The Pianist
4 1/2 stars

review by Stephen Notley

The Pianist isn't an emotionally easy film. There's little sense that it's been crafted into a story, a machine to make you feel and react in certain ways. The Pianist isn't about heroic journeys, or dramatic, character-building experiences. Director Roman Polanski will not tell you how to feel. All he's saying is "Here. Sit down. Watch what happened."

What happened was the Holocaust, and the power of The Pianist comes from how simply and unemotionally it casts its gaze about and sees the most terrible things. Trivial acts of evil at first, like two German soldiers ordering an old Jewish man, armbanned, to walk in the gutter. Then worse: a street turned into a brick wall, sealing the Jews in. Then worse. Just things, seen, glimpsed, noticed, as normal life turns into careless death.

The Pianist refuses easy categorizations, admitting no heroes or villains. It's not hard to point the camera and show Nazis doing evil, but Polanski is just as uncompromising and unsentimental when he points the camera at the Warsaw Jews. He will show you a family of Jews arguing about where to hide their money. He will show you Jews in the ghetto fighting over slop spilled on the road. He will show you Jews collaborating with the enemy, selling each other out, giving up hope.
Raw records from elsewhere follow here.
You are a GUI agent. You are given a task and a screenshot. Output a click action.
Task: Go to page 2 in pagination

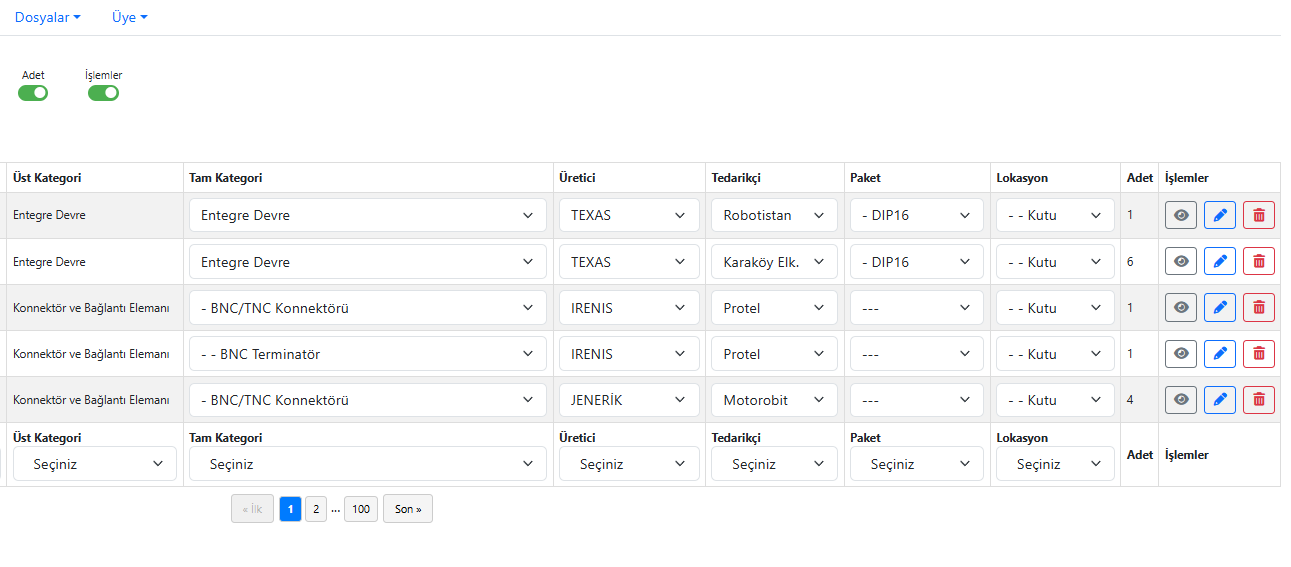point(315,509)
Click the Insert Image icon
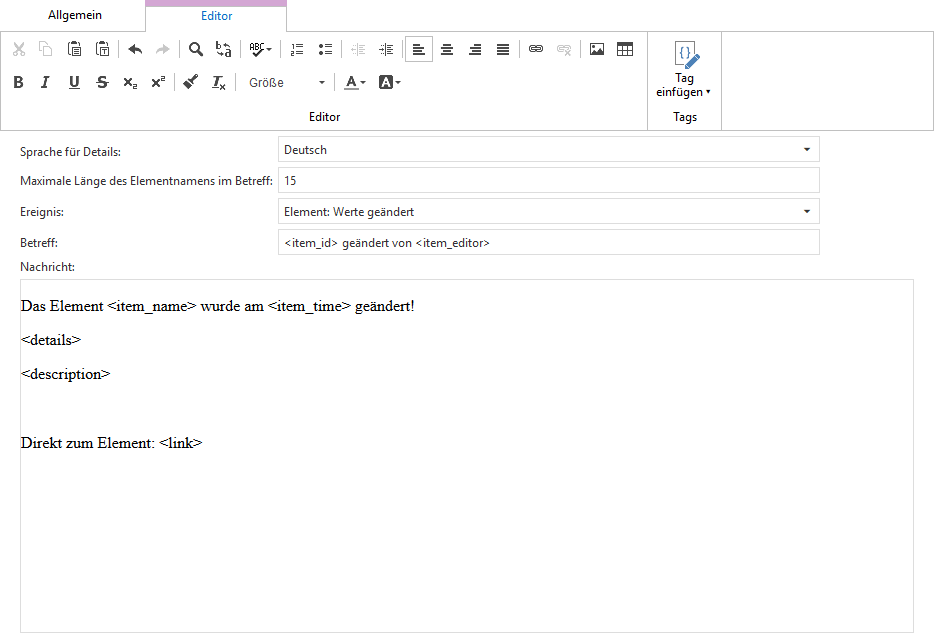934x638 pixels. click(x=597, y=49)
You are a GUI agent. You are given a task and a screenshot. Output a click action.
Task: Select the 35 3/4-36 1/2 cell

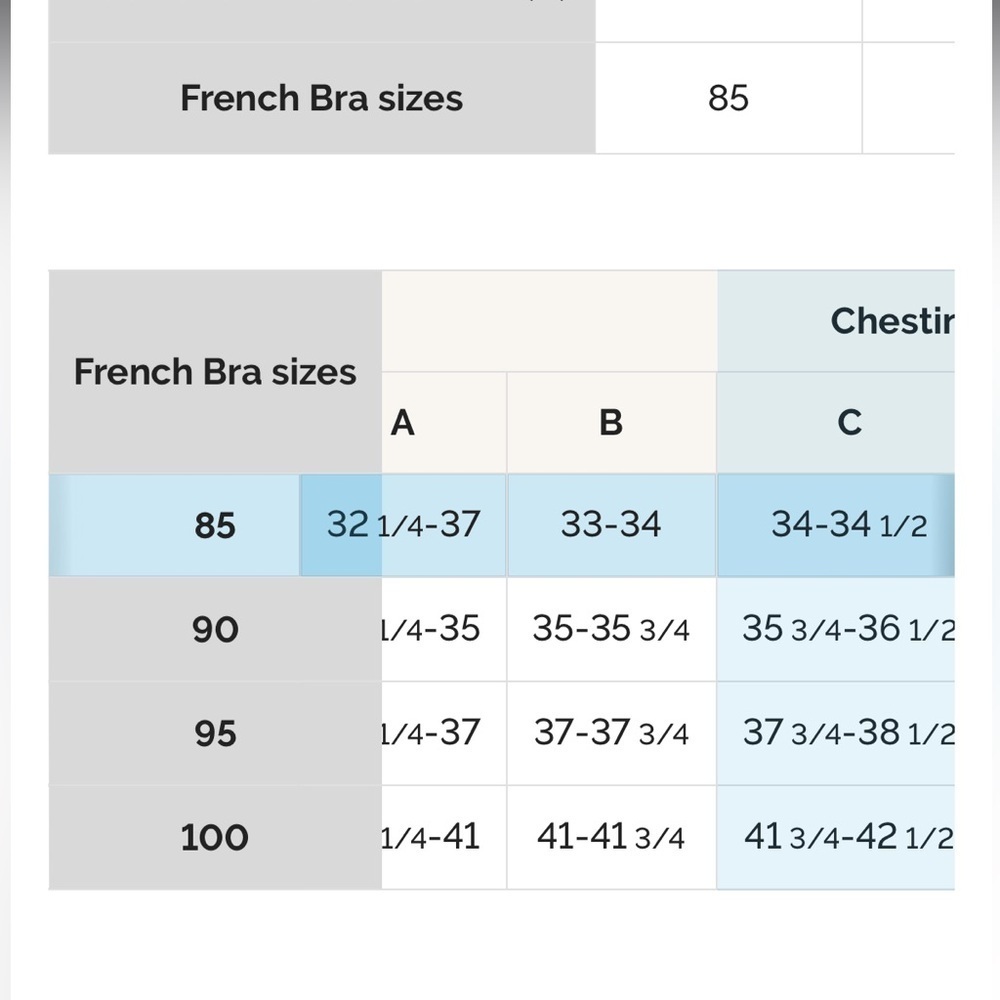pyautogui.click(x=836, y=629)
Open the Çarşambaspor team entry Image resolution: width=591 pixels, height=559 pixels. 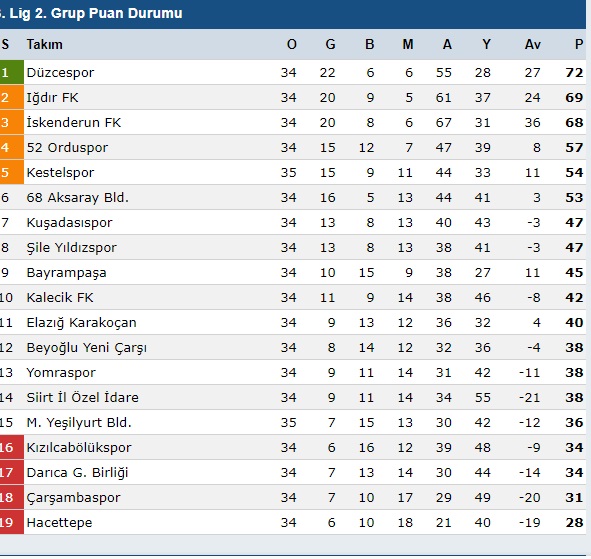pos(73,498)
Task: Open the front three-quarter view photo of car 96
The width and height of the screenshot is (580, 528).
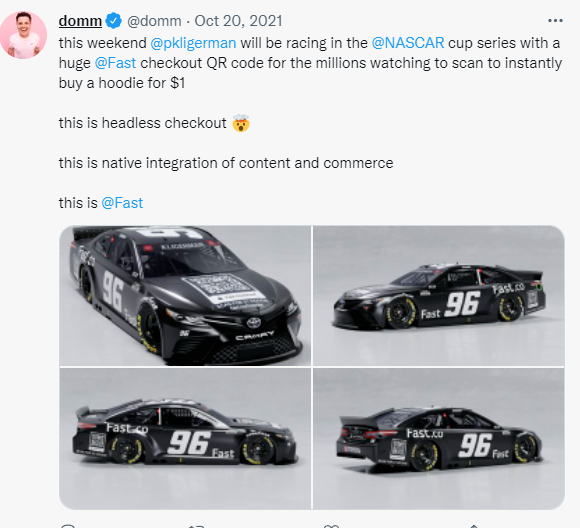Action: [x=439, y=296]
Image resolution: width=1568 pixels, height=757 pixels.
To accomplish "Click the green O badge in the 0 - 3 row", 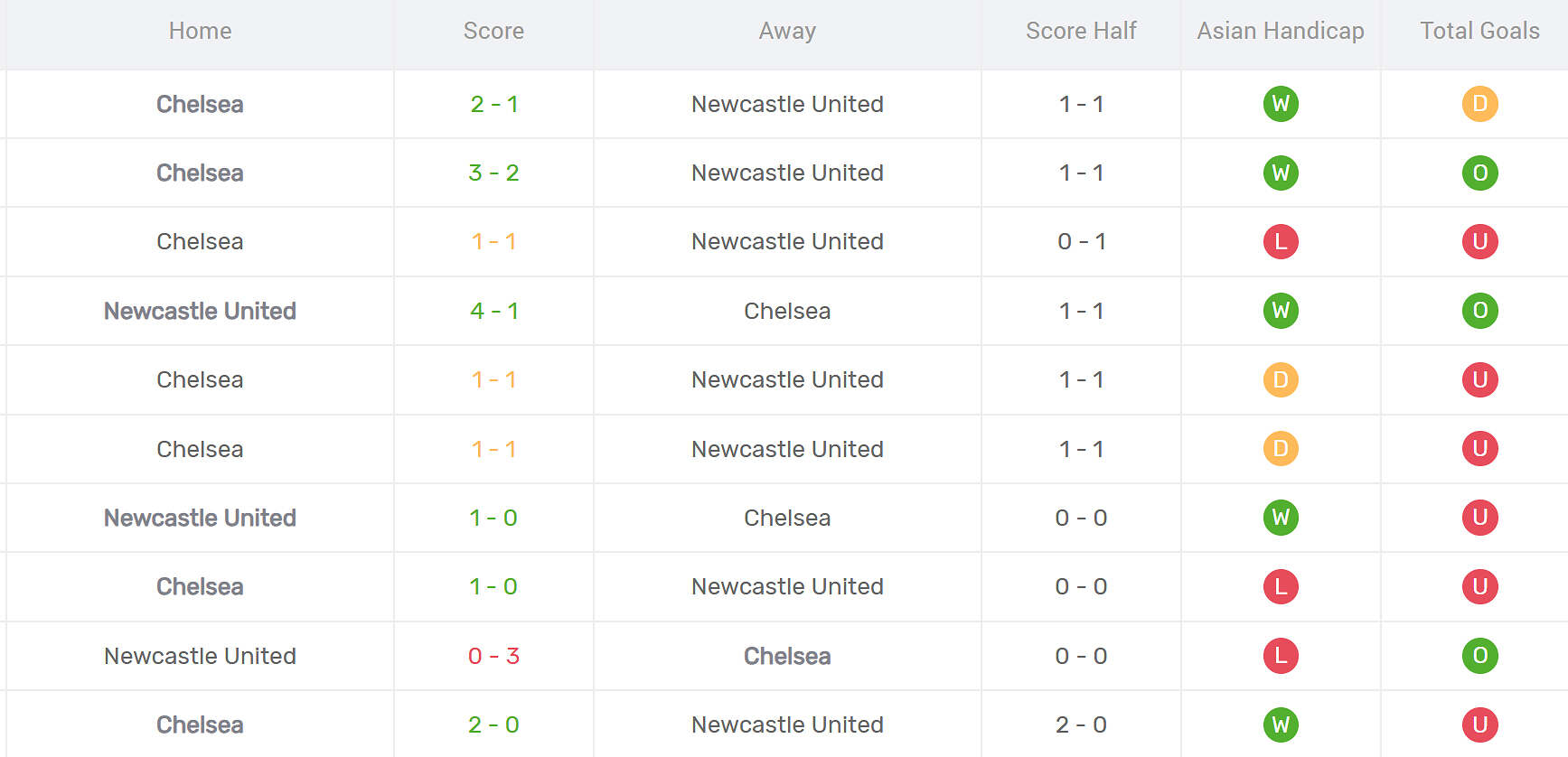I will (1479, 656).
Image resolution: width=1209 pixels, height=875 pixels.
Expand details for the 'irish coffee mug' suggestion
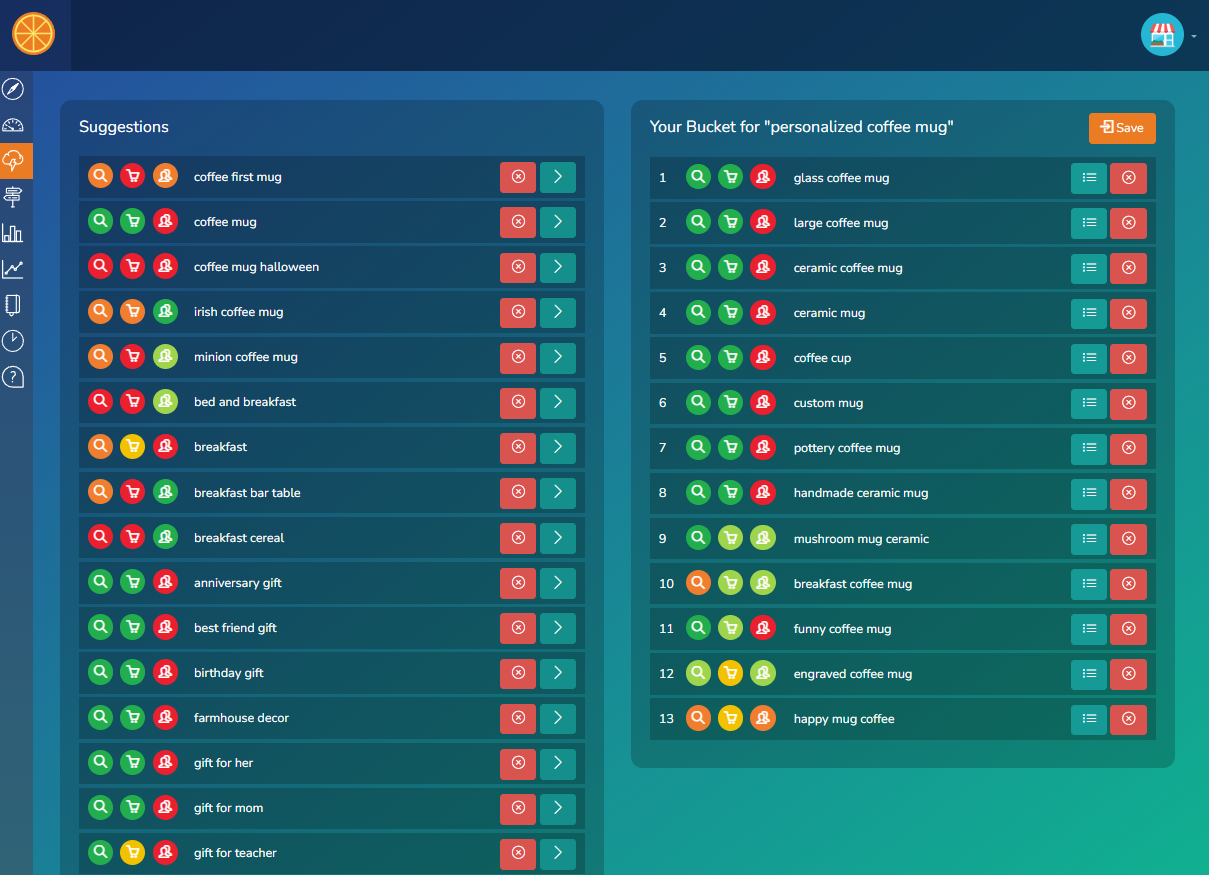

He will show you defeat.

The centre of the film is concert pianist Wldyslaw Szpilman, played with haunted gauntness by Adrian Brody. He is the one we follow, but he is no hero. He doesn't live because he's smarter, or better, or more worthy of life, or because his music gives him the strength to go on. He just lives, and around him we see the hollowed-out thing the world has become.

Brody does a stunning job as Szpilman. It's hard to play a role where you're mostly by yourself, and it's even harder when the story isn't built around dramatic, character-defining choices. Brody's eyes hold us, taking us with him even as Szpilman doesn't know where he's going, saved by chance from the trains, helped out of the ghetto, and finally sent scurrying from flat to flat to rubble to rubble, looking for anything to eat. We're not expected to love him, though we do admire him, and the moments when he recalls the music that animated his life are hauntingly beautiful.

The film is so subtle and uninflected, you almost don't notice extraordinary heroism and courage when it appears. Szpilman's escape from the ghetto is assisted by several Warsaw gentiles, whose hurried conversations and brief appearances belie the fact that they are risking their lives not just for Szpilman, but for dozens or hundreds of others. At another point, Szpilman glances out of his window and sees shooting in the streets. He is seeing a ghetto uprising, rebels fighting off German soldiers for over a month. The Pianist doesn't call attention to these things, doesn't swell music for feeling, but it shows it all the same. 

For all its seeming dispassion, The Pianist is a deeply emotional film. With choices so subtle they don't even feel like choices at all, Polanski gives us a human picture of an unthinkable thing, where the drama and heroics of movies falls away and seems to leave us, somehow, with the thing itself. Unforgettable.